**Document passage**:

::::

Ariel Hsing, 16, Aims to Win First U.S. Table Tennis Medal
July 25, 2012— -- The list of Olympic sports in which the United States has never won a medal is short: badminton, team handball and table tennis. But with some luck, 16-year-old Ariel Hsing hopes to take the last one off the list.
A rising high school junior in San Jose, Calif., Hsing is the highest-ranked in a trio of teenage athletes who have earned a reputation as the next generation of American table tennis. The other two, Lily Zhang, 16, and Erica Hu, 15, also hail from Silicon Valley, where Chinese immigrants attracted by the technology boom have carried their culture's appreciation of table tennis with them.
In some ways, Hsing is an ordinary California teenager. She dreams of going to Stanford; she lists Katy Perry among her favorite artists; she hopes to meet superstar swimmer Michael Phelps in London this summer.

::::

**Data excerpt**:
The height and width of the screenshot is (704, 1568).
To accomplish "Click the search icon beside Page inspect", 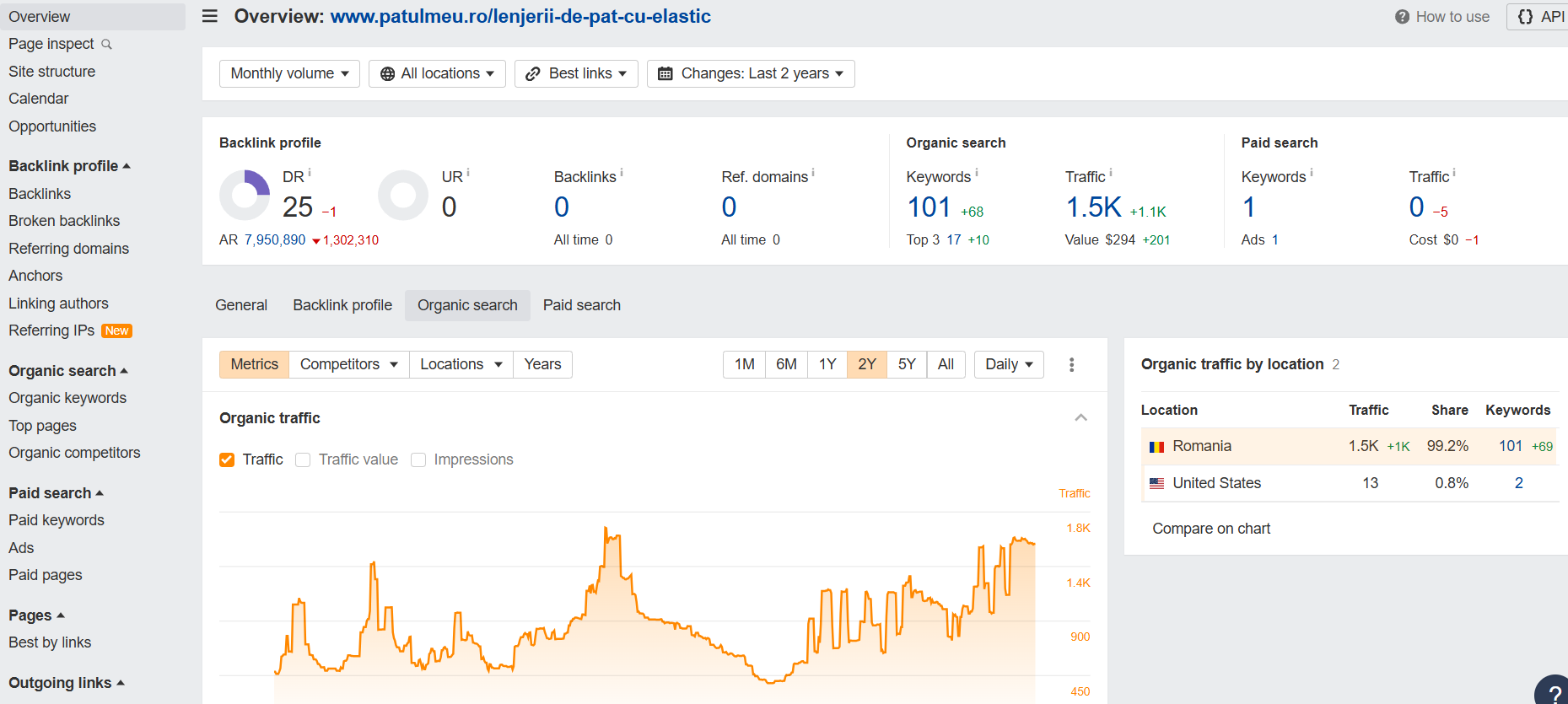I will (x=106, y=45).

::::

**Required work**: Copy out, word for word, everything in the table tennis article above from "A rising high" down to "London this summer.".

**Correct output**:
A rising high school junior in San Jose, Calif., Hsing is the highest-ranked in a trio of teenage athletes who have earned a reputation as the next generation of American table tennis. The other two, Lily Zhang, 16, and Erica Hu, 15, also hail from Silicon Valley, where Chinese immigrants attracted by the technology boom have carried their culture's appreciation of table tennis with them.
In some ways, Hsing is an ordinary California teenager. She dreams of going to Stanford; she lists Katy Perry among her favorite artists; she hopes to meet superstar swimmer Michael Phelps in London this summer.